Controlling infectious bursal disease (IBD) is key in any control program for poultry respiratory diseases. IBD replicates in the bursa, one the two primary lymphoid organs of birds, and is the “school of the lymphocytes,” playing an essential role in the development of the humoral immune system, said Dr. Michel Bublot, research project and technology platform leader with Merial France, speaking at last year’s Merial Avian Forum Asia.
However, vaccination against IBD using live vaccines can cause some problems, he continued. Live IBD virus has to replicate in the bursa of Fabricius to trigger the production of antibodies, and live IBD vaccine causes some damage to the bursa.
Examining the evolution of IBD vaccinology, Bublot explained that new biotechnologies have been employed to develop the third generation of IBD vaccines based on the HVT virus, widely used to prevent Marek’s disease, and that this vaccine technology provides protection against two major immunosuppressive diseases – Marek’s disease and IBD.
Turning to infectious bronchitis (IB), Professor Yongchang Cao, of Sun Yat-sen University in China told delegates that the virus still changes continually by mutation or recombination and that more than 700 strains of IB had been isolated and identified by the university laboratory between 2010 and 2013.
He continued that since new types of IBV, such as QX-like strain, are the predominant threat to poultry flocks, producers should use novel and high-quality IB vaccines for prevention and control, adding that, in trials, it had been shown that vaccination with two antigenically distinct live-attenuated vaccines could result in broad cross-protection against many different IBV types.
Where complex respiratory disease is concerned, delegates were told that avian metapheumovirus (aMPV), commonly known as swollen head syndrome, can often be a contributing factor, but is often misdiagnosed due to the involvement of IB or other pathogens. There is no treatment for aMPV-infected chickens, but the use of antibiotics can help in reducing secondary infections and severity of disease. However, live and inactivated vaccines against aMPV are available, and their use can reduce ill health and losses.
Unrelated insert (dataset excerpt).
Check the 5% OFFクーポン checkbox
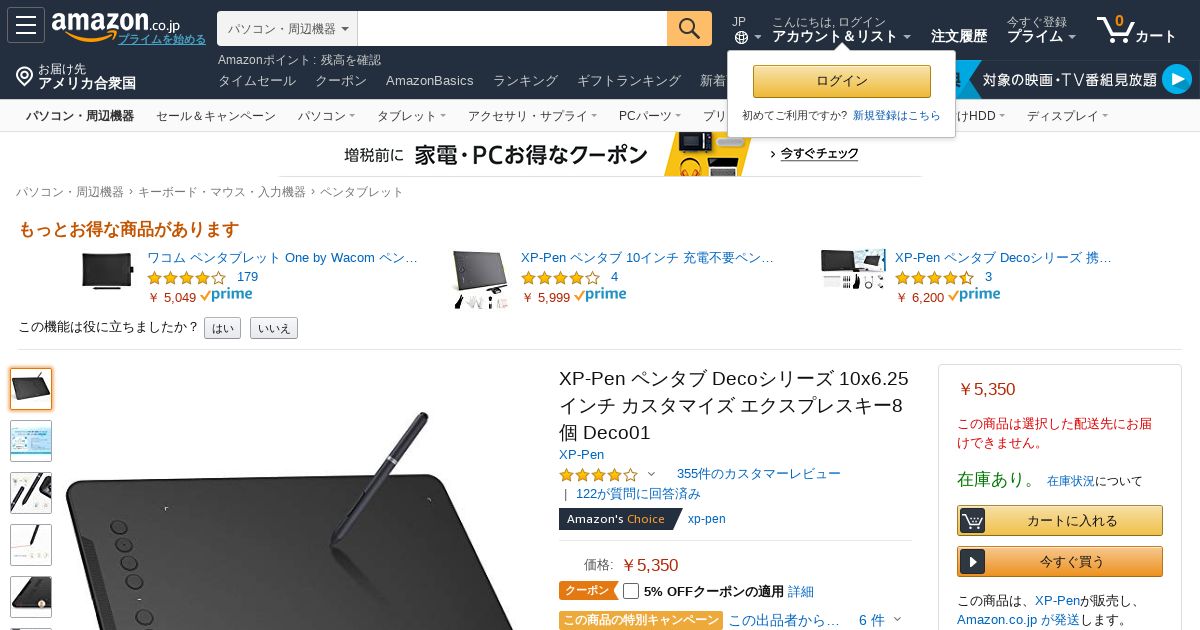The height and width of the screenshot is (630, 1200). 631,591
Vaccination as a tool for buying time in the control of avian influenza was looked at by Dr. David Swayne, director of the Southeast Poultry Research Laboratory, U.S. Department of Agriculture.
He explained that most highly pathogenic avian influenza (HPAI) epizootics have been eradicated using a traditional stamping-out program, but that since 1995, five epizootics have added vaccination as an additional, interim control tool.
“Eradication is the only control strategy,” he stressed. “Vaccination should only be seen as a tool to manage disease, but it does make diagnosis more difficult. Vaccination’s role in eradicating avian influenza is to buy time, and only for when biosecurity doesn’t work.”
Where mycoplasma is concerned, control is problematic due to vertical transmission in fertile eggs and horizontal airborne transmission. However, vaccination is now seen as an alternative to total control. Using vaccination can displace routine antibiotic use in layers, delegates learned, as well as in breeders and their progeny. The example was given of a commercial layer producer in Asia who had managed to achieve a 4 percent saving in feed costs after adopting vaccination, which more than paid for the mycoplasma vaccination costs.
Vaccines must be applied properly, and Dr. Ryan Izard, chief science and technology officer with Animal Science Products, told delegates that failing to manage the numerous risks that exist among all water supplies, such as oxidizers, pH and osmotic balance, can reduce vaccine effectiveness and leave holes in a flock’s immunity. New generations of stabilizers for drinking water, spray and eye-drop vaccination, he said, can help to protect vaccines from several risks.
When protecting birds against respiratory disease, any vaccination program needs to go hand in hand with a robust biosecurity program, monitoring and surveillance, and delegates were told that biosecurity was “not only science, but an art and culture."
For proper control of respiratory disease, good diagnostic tools need to be employed. Dr. Rafael Monleon, business unit manager (poultry) with Biocheck, explained that, due to its relatively low cost and capacity for mass screening, the ELISA test is widely used to diagnose disease.
When looking at abnormally high titers, he said, there are three key criteria that have to be met to conclude that the serolody obtained is the result of a field challenge.
First, he said, the mean titer post-infection should be significantly increased. A good rule is that the mean titer post-infection must be at least twice the level expected after vaccination, or at least twice the mean titer before infection. Second, the mean coefficient of variation (CV) should be significantly below the levels expected after vaccination, or significantly below the CV levels before infection. Third, the clinical signs must match the serology. For example, if there is elevated IBV serology, but there are no clinical signs of disease, nor signs that do not match IBV, an IBV challenge cannot be confirmed.